Washington Times (DC)
April
23, 2018
Obamacare's individual mandate requiring all Americans to
have health coverage is about to disappear next year. But New Jersey is poised
to slap it back on its residents.
The state legislature has delivered a bill to Gov. Phil
Murphy that would reimpose Obamacare's tax penalty on anyone who forgoes
insurance, as well as use a mix of federal and state money to subsidize
high-risk customers, hoping to knock down premiums for everyone else.
The moves put New Jersey at the forefront of a blue-state
push to Trump-proof their health markets before the 2019 enrollment season,
after President Trump and Congressional Republicans repealed the individual
mandate as part of last year's tax-cut bill.
Liberal states like California and Rhode Island are
studying whether it's worth reimposing the most unpopular part of Obamacare.
Maryland has approved a reinsurance program to cover high-cost customers.
But New Jersey, in embracing the individual mandate, is
racing out in front, and will join Massachusetts as the only states to wield
such a prod.
The key in New Jersey was the election last year of Mr.
Murphy, a Democrat, who replaced GOP Gov. Chris Christie.
"I think that the legislature, combined with the
governor, were all of like mind. When you have that kind of scenario, it allows
legislation to move," Assemblyman John McKeon, a Democrat who led the
effort and said Mr.

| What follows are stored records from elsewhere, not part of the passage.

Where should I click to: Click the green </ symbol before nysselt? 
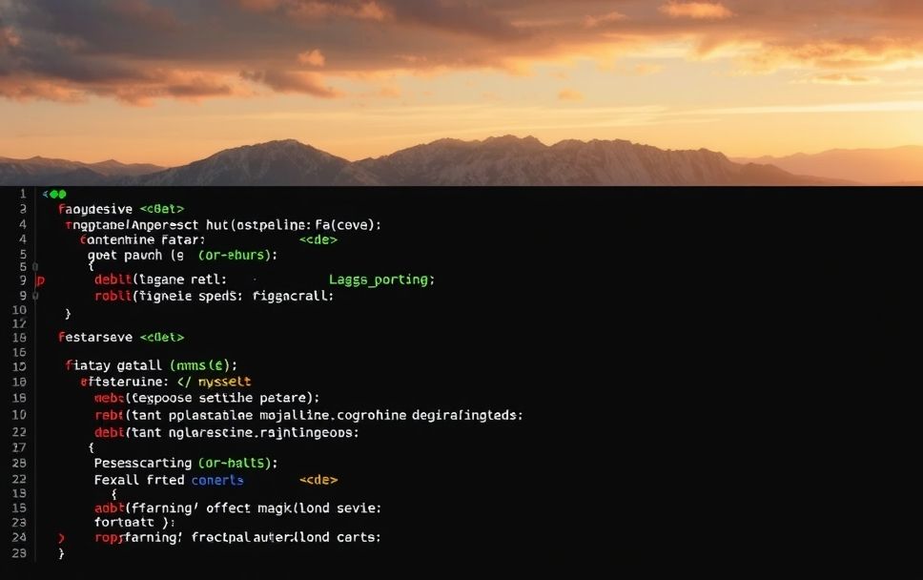click(x=184, y=382)
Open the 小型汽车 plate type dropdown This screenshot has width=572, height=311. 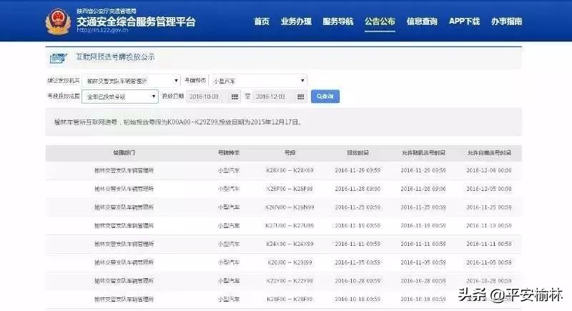tap(256, 81)
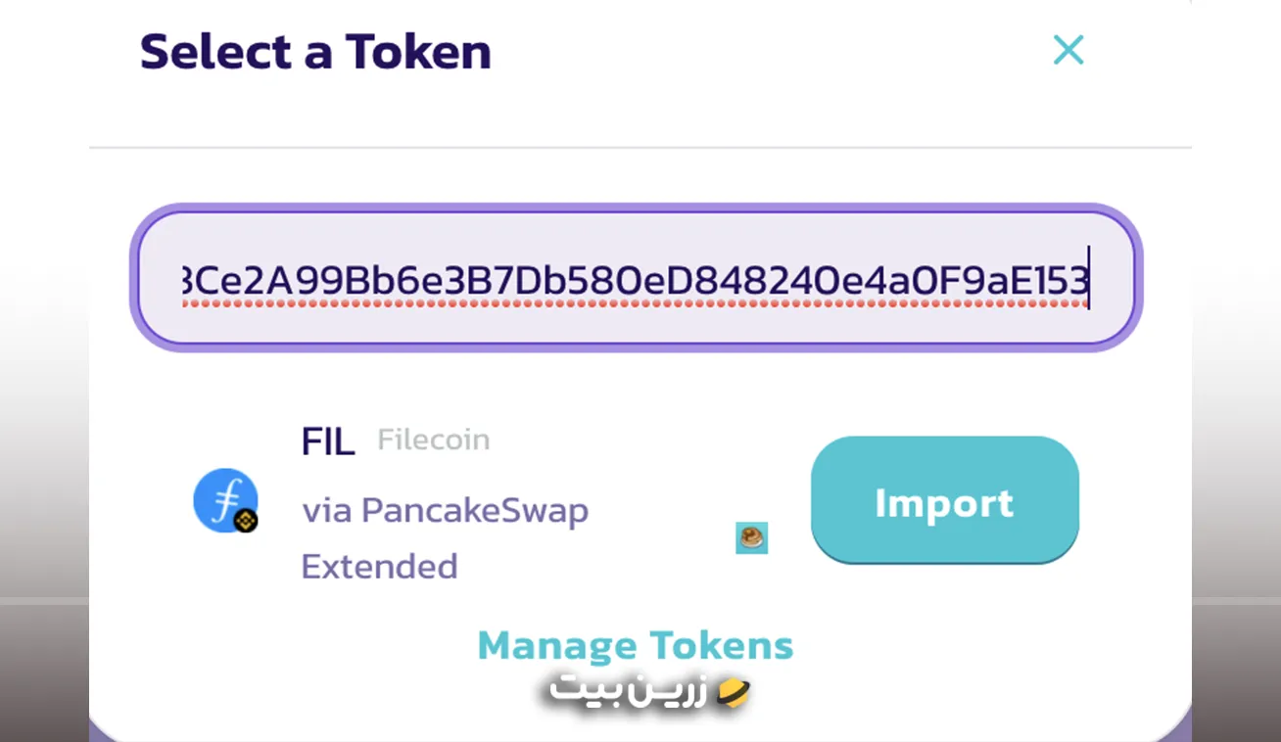
Task: Click the small PancakeSwap pancake icon
Action: click(x=751, y=537)
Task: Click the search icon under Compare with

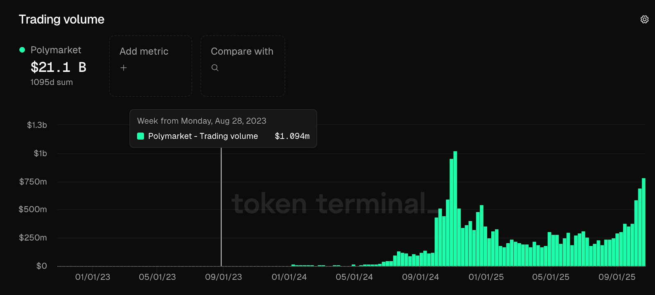Action: (215, 68)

Murphy intends to sign the bills.
Analysts said the individual mandate was the heart of
Obamacare — a requirement that everyone have insurance, or pay a tax penalty.
It was supposed to convince younger, healthier customers to get into the
market, where their premiums would help cover the costs of older and sicker
customers.
The Supreme Court upheld the mandate in 2012 as a valid
use of Congress's taxing power. But it was still the most unpopular part of the
law, and once Mr. Trump won the election the GOP went to work to eliminate it.
Now, New Jersey is borrowing from Obamacare, envisioning
the same penalties that were in the federal law: either $695 or 2.5 percent of
income above the filing threshold, whichever is greater.
Red states are heading in the opposite direction, though,
searching for ways around President Obama's legacy program, such as allowing
healthy people to sign up for cheaper options even if it means they aren't part
of the Obamacare exchange markets.
Idaho's push to offer noncompliant plans off the exchanges
didn't pass legal muster with the Trump administration, although federal
officials applauded the spirit of the effort. They urged Idaho to see if Mr.
Trump's plan for short-term plans offers a way forward.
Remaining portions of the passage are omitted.